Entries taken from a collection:
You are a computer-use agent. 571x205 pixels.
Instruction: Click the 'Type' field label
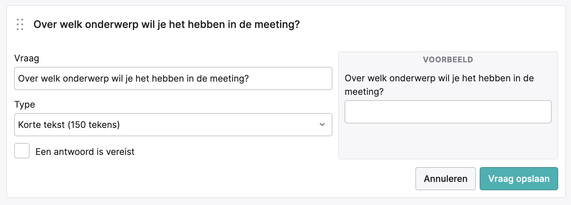pos(25,104)
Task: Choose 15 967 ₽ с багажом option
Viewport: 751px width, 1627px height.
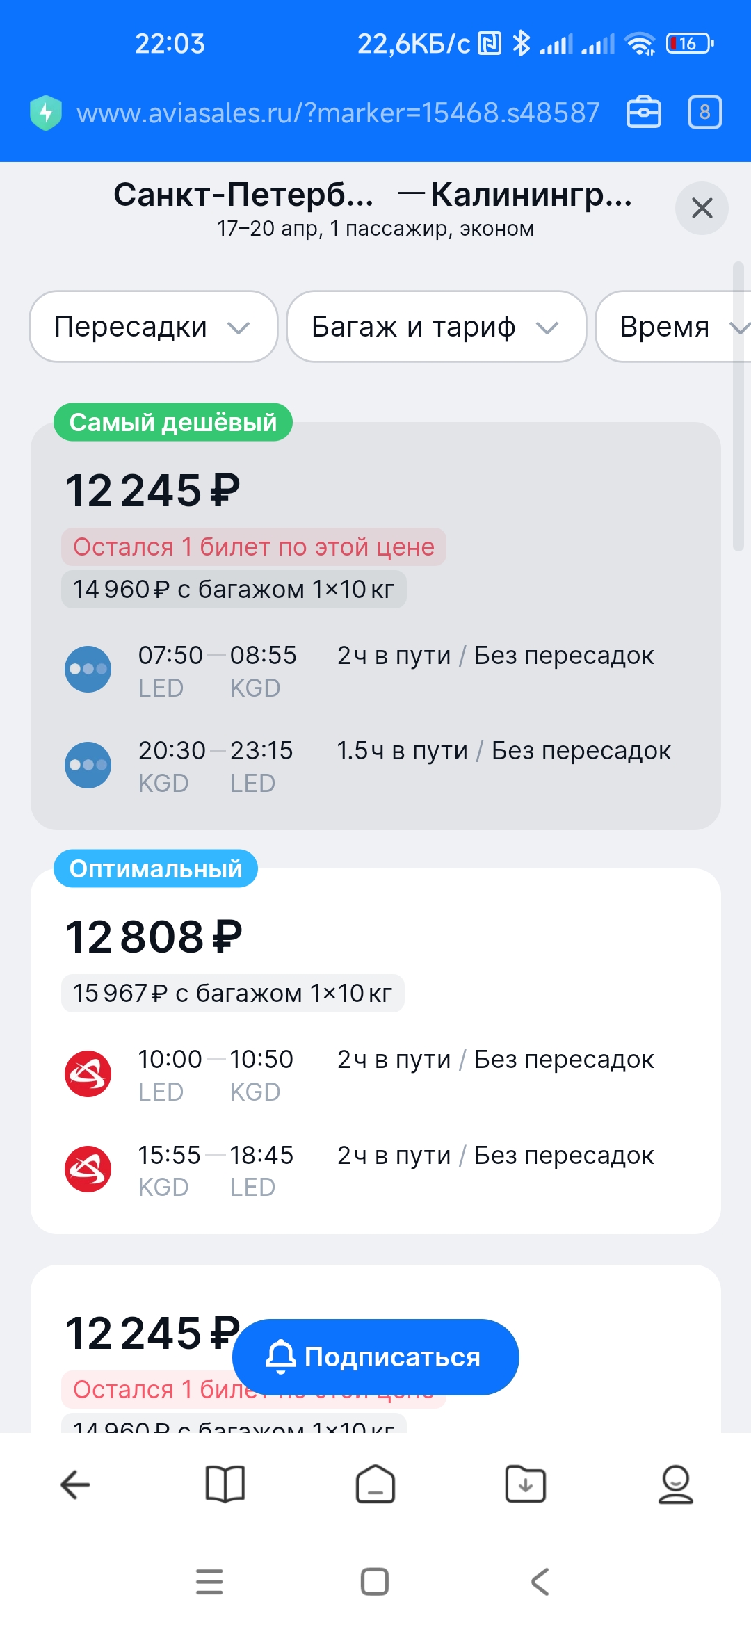Action: (233, 994)
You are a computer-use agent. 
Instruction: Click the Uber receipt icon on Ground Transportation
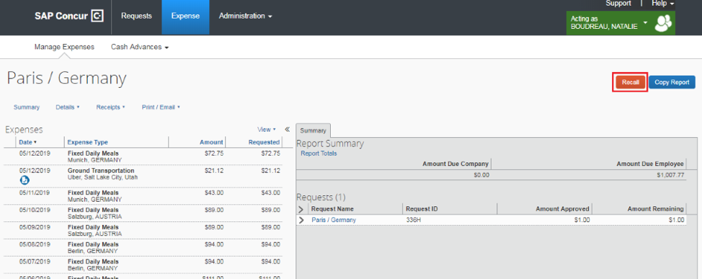click(x=25, y=180)
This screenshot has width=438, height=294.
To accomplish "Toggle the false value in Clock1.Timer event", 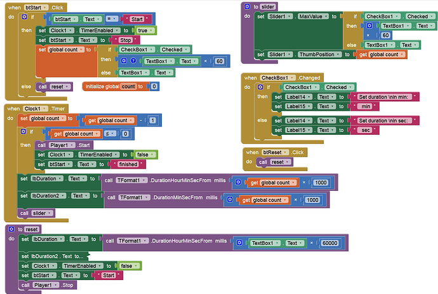I will pyautogui.click(x=144, y=155).
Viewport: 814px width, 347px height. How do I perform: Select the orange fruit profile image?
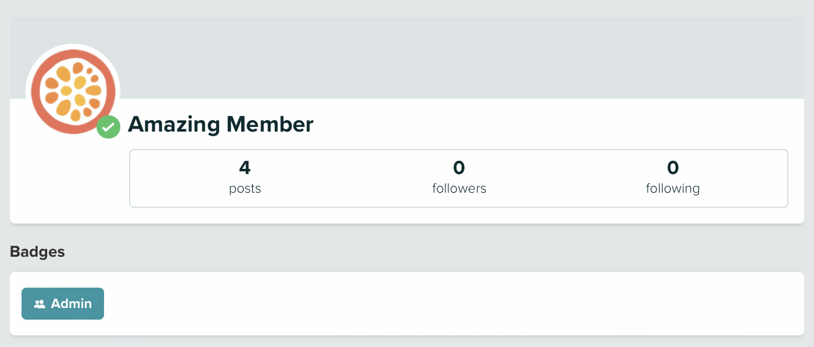coord(73,91)
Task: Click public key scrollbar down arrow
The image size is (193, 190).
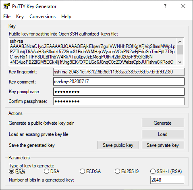Action: pos(180,62)
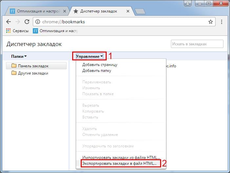
Task: Open the Сервисы apps grid icon
Action: tap(9, 31)
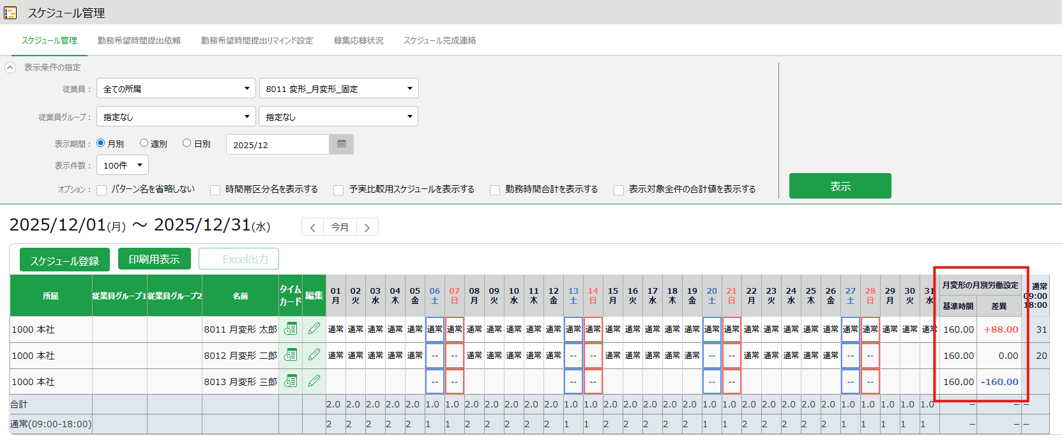Open time card icon for 月変形 二郎

click(x=291, y=355)
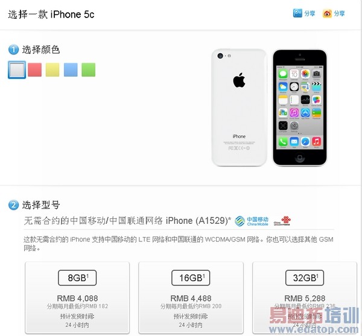Click the step 1 number badge
The image size is (362, 336).
[13, 49]
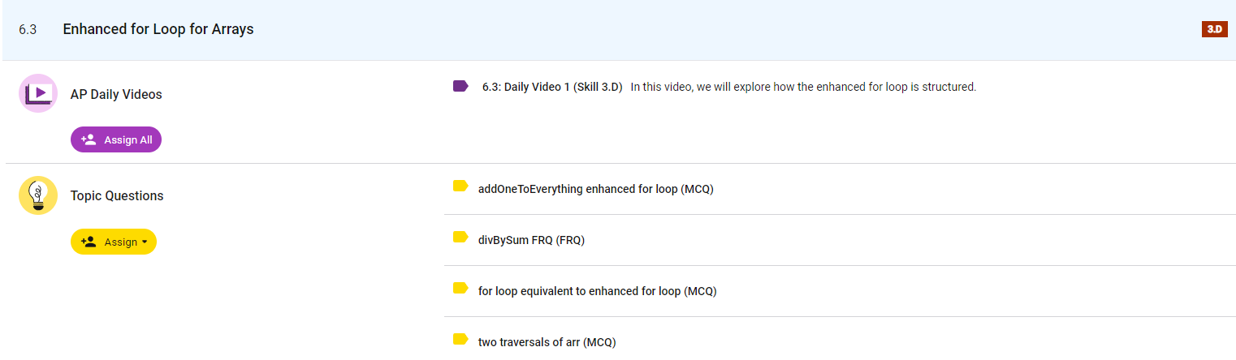The height and width of the screenshot is (360, 1236).
Task: Click the AP Daily Videos play icon
Action: 38,93
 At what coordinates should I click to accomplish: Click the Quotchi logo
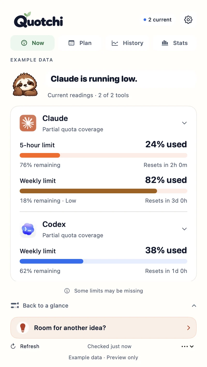coord(38,20)
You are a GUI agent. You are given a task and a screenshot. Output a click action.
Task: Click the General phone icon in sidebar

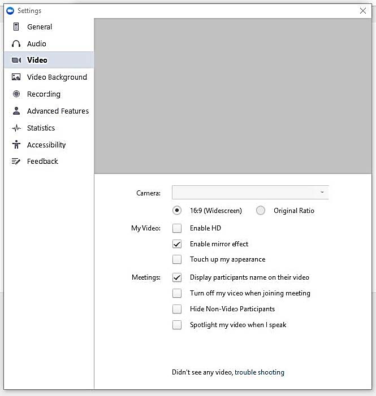[16, 27]
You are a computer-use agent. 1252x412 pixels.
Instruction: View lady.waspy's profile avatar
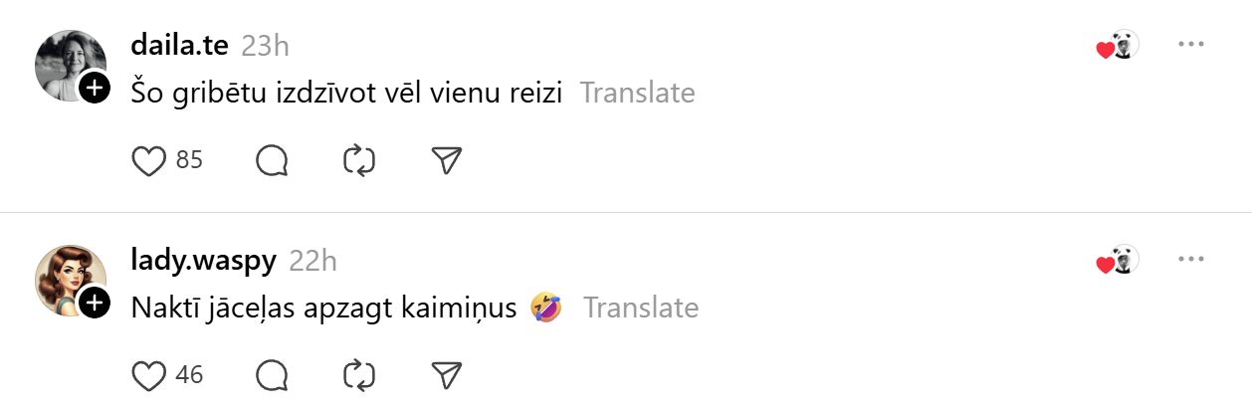tap(68, 279)
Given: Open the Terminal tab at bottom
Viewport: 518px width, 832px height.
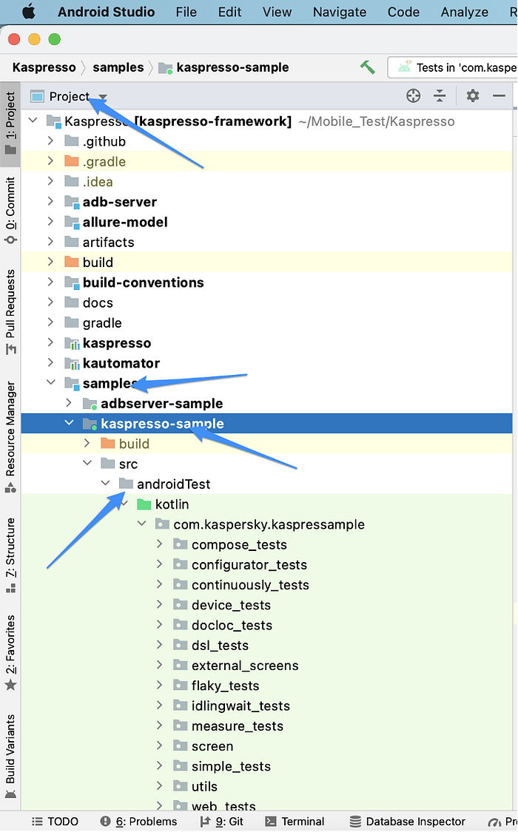Looking at the screenshot, I should 295,822.
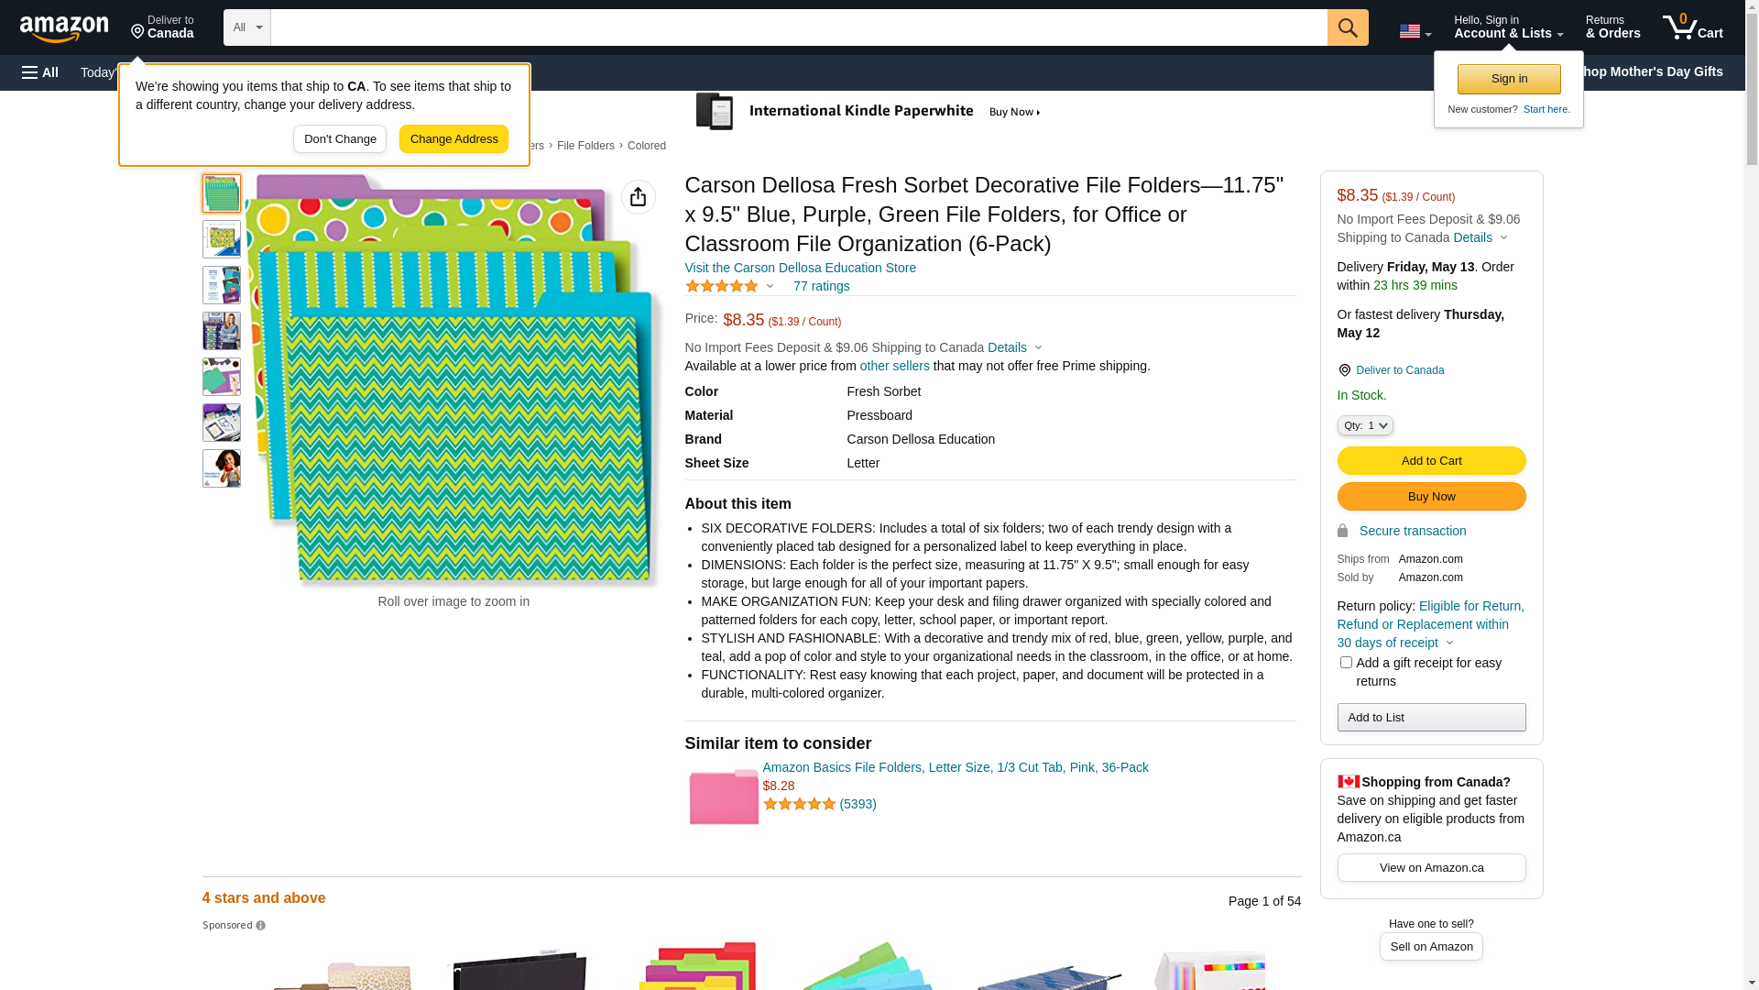Click the search magnifier button
The image size is (1759, 990).
1348,28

#### TASK BRIEF:
Write the lines from the one with "Instruction: View lady.waspy's profile avatar" through the last line of the entries out again exactly, both ends included, and skip the pictures.

#### WRITTEN REPLY:
Instruction: View lady.waspy's profile avatar
tap(68, 279)
Given: Open the Terminal tab at bottom
Viewport: 518px width, 832px height.
Looking at the screenshot, I should 295,822.
Click the search magnifier button
The image size is (1759, 990).
1348,28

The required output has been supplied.